Which design is the least expensive to produce?
My guess is it's the systems cost which is driving things here.
Speaking of LEDs... its not clear if what we see in generic terms holds true for current manufacturing concepts. For example, a SMD (Surface Mount Device) LED deployed in a large matrix flat pack. If you are a manufacturing facility, how would you produce that? There is large demand for white LED's in that format. What about red LEDs? Would you dare introduce that into your manufacturing process, knowing full well that at a glance these LED's look alike? Ugh.
The other piece of the conversation I'm not entirely sure of is the driver circuitry differences between White LED's and Red LEDs. I believe those different LEDs work with different current / voltage drops. That could well lead to differences in the driver chips in use. And that leads to complexity (if introduced within the White LED manufacturing plant...) No problem, just build and tool up a brand new Red LED plant; mixing problem solved (oops. That's expensive)

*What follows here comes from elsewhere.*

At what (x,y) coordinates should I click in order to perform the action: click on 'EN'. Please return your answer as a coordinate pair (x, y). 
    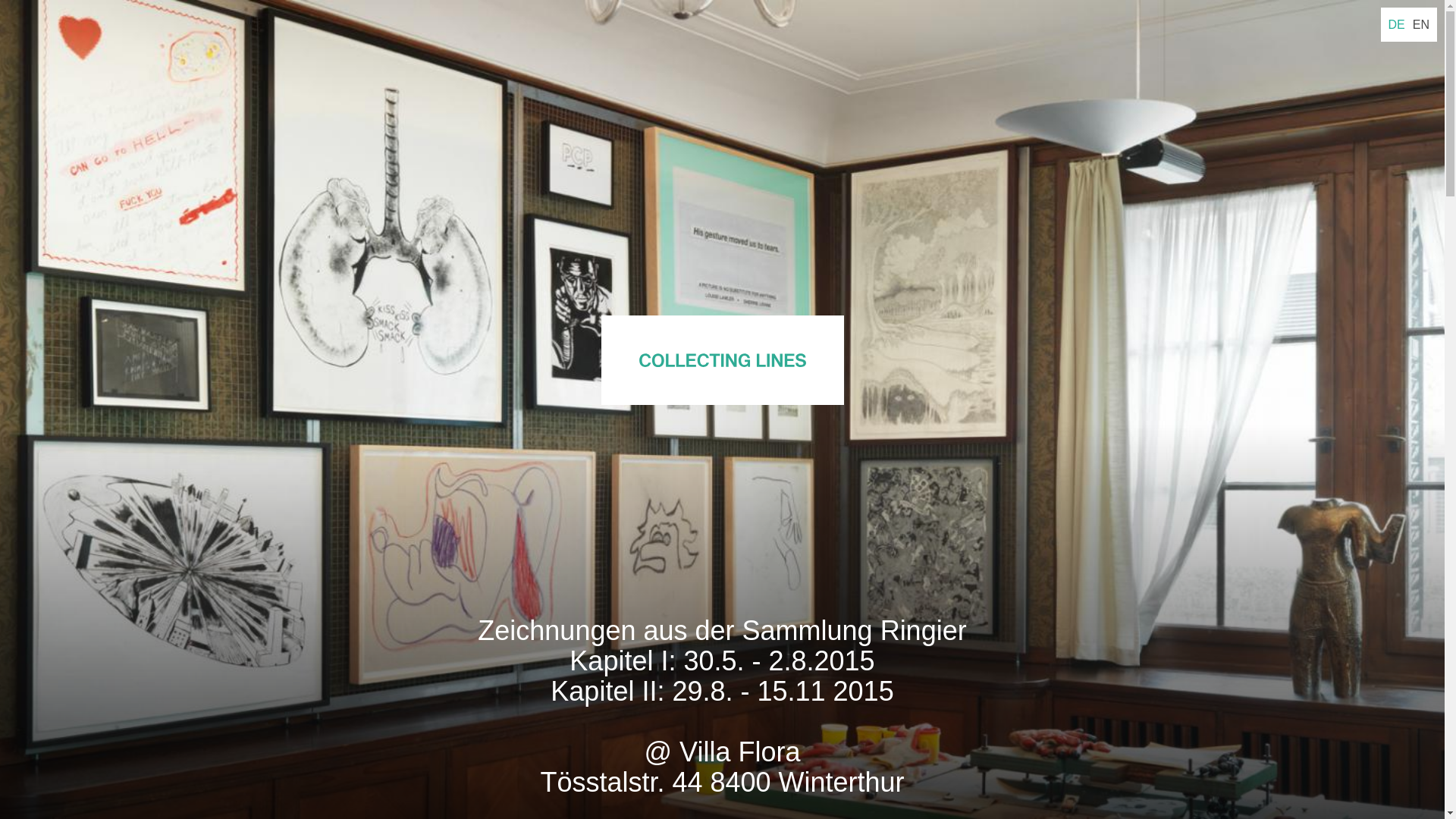
    Looking at the image, I should click on (1420, 24).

You never want to introduce a potential quality problem with mixed stock How do you fix that? Well, you would introduce a whole bunch of computer checks and inspections so that never happens. And guess what happens to the prices you would have to charge? That would be ugly.
What we don't know is the prices (cost) here. It would not surprise me that the purchasing groups have leveraged huge piece cost reductions for long range committments for quanity and time. (If we would guarentee a 50 million piece sustained order, would the supplier amortize tooling and reduce piece price, etc...) If you go outside of those bounds (by say introducing red LED's into the mix) that would result with a huge price increase from the supplier. Been there, done that and it is always an ugly conversation.
And yeah, I apologize for going a bit off script here. The actual question above is why not red led's under red lenses. My answer is still the same root response.
For many elements of automotive design, the answer to "Why did they do it that way?" is because of price. When you make millions of vehicles per year, when you save even a few pennies on component piece pricing, those dollars add up.
Follow the money, follow the money, follow the money. (Don't remotely jeapordize quality, but definitely follow the money...)
And its not just the LED / drivers / heatsink costs.
A additional piece of the conversation is plastic raw material and tooling costs.
Red tail lamps use red acyrlic. Clear tail lamps use clear polycarbonate (with a clear coat top spray finish). Acyrlic is a lot cheaper then polycarbonate.
Note too, there are a whole bunch of legal requirements for rear and side marker reflectivity. That stuff is easy to integrate in red molded lenses... but you have to add extra red bits to meet the requirements on a clear taillamp system. And that adds more cost.
With that said, headlamps / LED accents / tail lamps are often a "surprise and delight" visual feature. They add a lot to the visual appearance of a vehicle, and for that the manufacturer may be willing to spend more on piece costs.